The 78-page complaint, made public on June 15, 2026, was filed by two registered nurses who work in the system. They accuse Heritage Valley of failing to stop what they describe as years of drug diversion and unsafe care, leaving patients exposed to preventable harm.
The suit names emergency department nurse Nolan Chismire and alleges that over roughly eight years he worked shifts "under the influence," stole controlled substances for personal use and diverted morphine that should have gone to patients in pain, according to WTAE. The complaint describes two cases in particular: a 70-year-old woman who arrived at the ER in 2024 with a non-life-threatening problem and later died after a medication error and hours without care, and a 47-year-old man in alcohol withdrawal who was found with a head wound in the hospital parking lot and later died after transfer to another hospital.
The filing also alleges that false insurance claims were submitted for medications that were never administered and that the health system did not drug-test or discipline the nurse even after a series of suspicious incidents raised alarms, according to WTAE.
“We continue to investigate the allegations in the litigation and welcome contact from all individuals with knowledge of potential HVHS misconduct,” attorney Joe Valenti told WTAE. Valenti represents the two nurses who brought the suit and said that as of the date the complaint was unsealed, it still listed Chismire as employed by Heritage Valley.
Allegations In The Patient Cases
The lawsuit sketches a picture of what the plaintiffs say were avoidable lapses inside the Sewickley emergency department.
In one case, according to the complaint, a 70-year-old woman came to the ER with an issue that was not considered life-threatening. She was allegedly left unattended for hours and received an incorrect medication before her condition deteriorated and she died. In the other, a 47-year-old man experiencing alcohol withdrawal was reportedly not kept safely inside the hospital and was later found outside in the parking lot with a head wound and subsequently died at a different facility after being transferred.
The nurses argue that both outcomes flowed from the same core problems: a nurse allegedly diverting drugs while on duty and supervisors who, despite earlier red flags, failed to investigate thoroughly or remove him from patient care.
Legal Implications
Beyond traditional medical malpractice claims, the filing alleges that Heritage Valley submitted false bills for medications that were never actually given to patients. If federal programs such as Medicare or Medicaid were billed for those drugs, that theory could open the door to liability under the federal False Claims Act.

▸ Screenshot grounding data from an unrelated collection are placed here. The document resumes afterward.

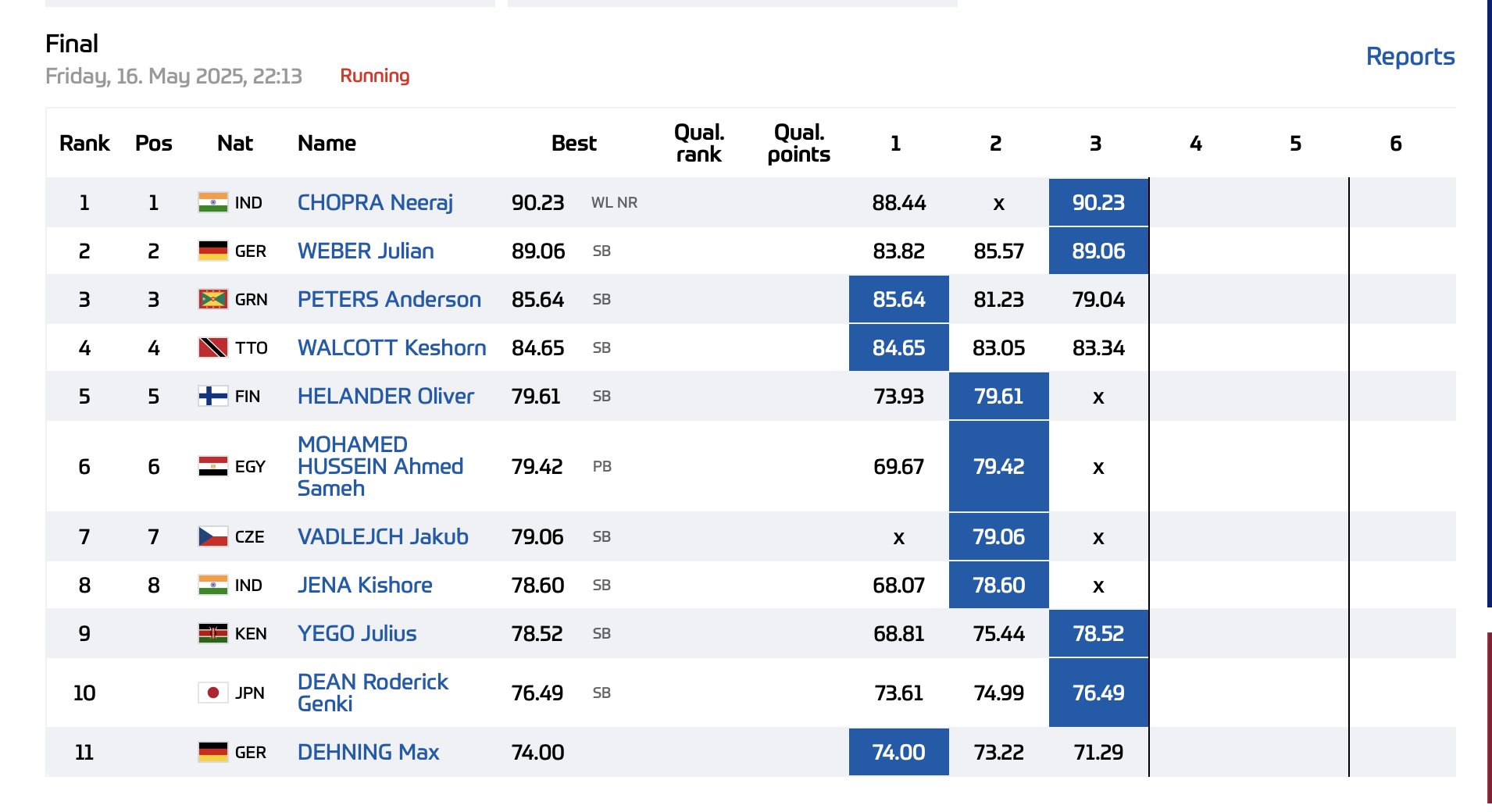1492x812 pixels.
Task: Click the Japan flag icon
Action: (212, 693)
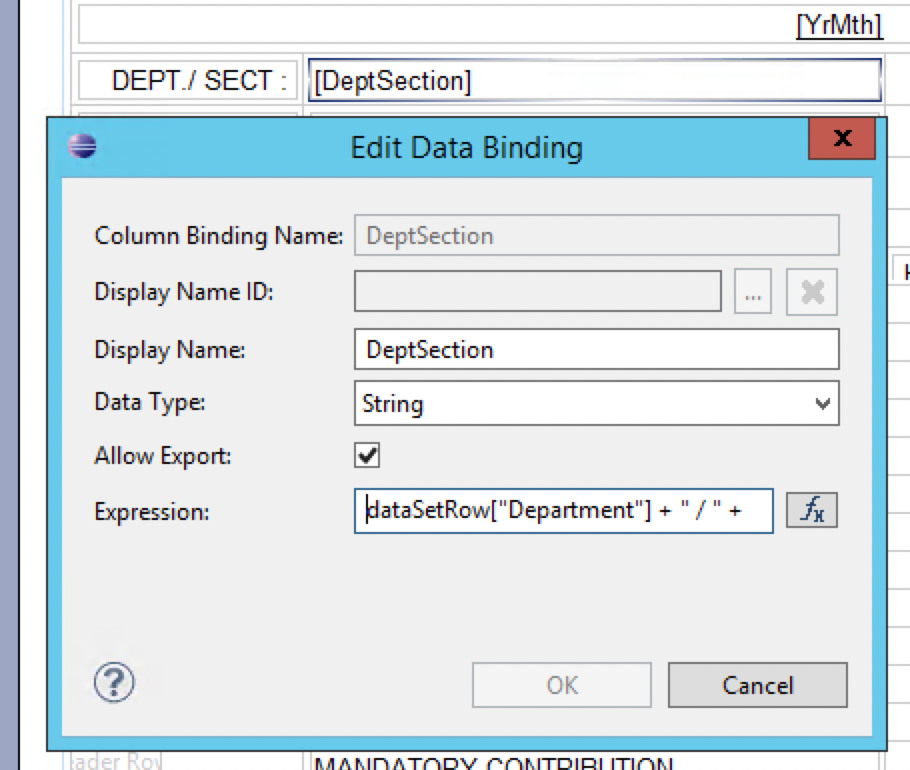Image resolution: width=910 pixels, height=770 pixels.
Task: Click the Column Binding Name field
Action: coord(596,236)
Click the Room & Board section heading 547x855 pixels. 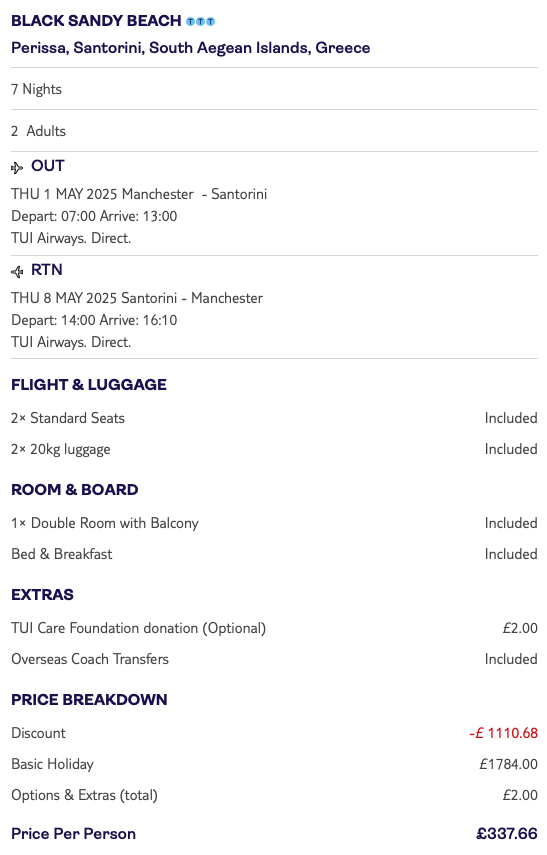pyautogui.click(x=75, y=490)
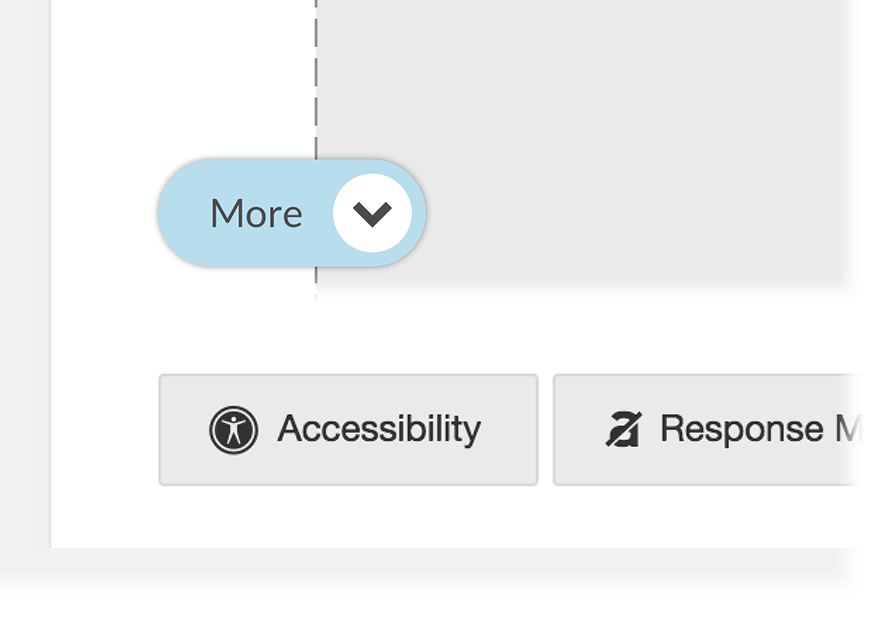Click the accessibility person icon
The height and width of the screenshot is (620, 879).
[x=234, y=430]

According to the Department of Justice, False Claims Act cases can result in treble damages and civil penalties and can, in some situations, prompt direct federal involvement in health care fraud investigations. In other words, if the allegations are substantiated, the financial fallout for a health system can be far more than a slap on the wrist.
Why This Matters In Hospitals
Drug diversion by clinicians is a long-recognized patient safety threat that is notoriously difficult to spot in real time. Security experts and hospital investigators say it often requires proactive data monitoring, cross-departmental reviews and tight controls on how controlled substances are handled and wasted. Without those safeguards, a determined staffer can quietly siphon off drugs for years.
Reporting on diversion in hospital settings has repeatedly shown that facilities sometimes discover chronic abusers only after a tip from a colleague or when a bad patient outcome finally raises questions. That pattern is part of why frontline staff and managers are urged to have both the tools and the authority to flag anomalies early, rather than waiting for a tragedy to make the problem obvious.
The Sewickley campus identified in the filings is listed on Heritage Valley’s public site at 720 Blackburn Road, with a front entrance at 701 Broad Street. The system’s website also lists contact information for the Sewickley emergency department. For now, the lawsuit will move forward in civil court, where Heritage Valley and the named nurse will have a chance to formally respond, and the plaintiffs’ attorneys say they intend to keep pursuing documents and witnesses as the case develops.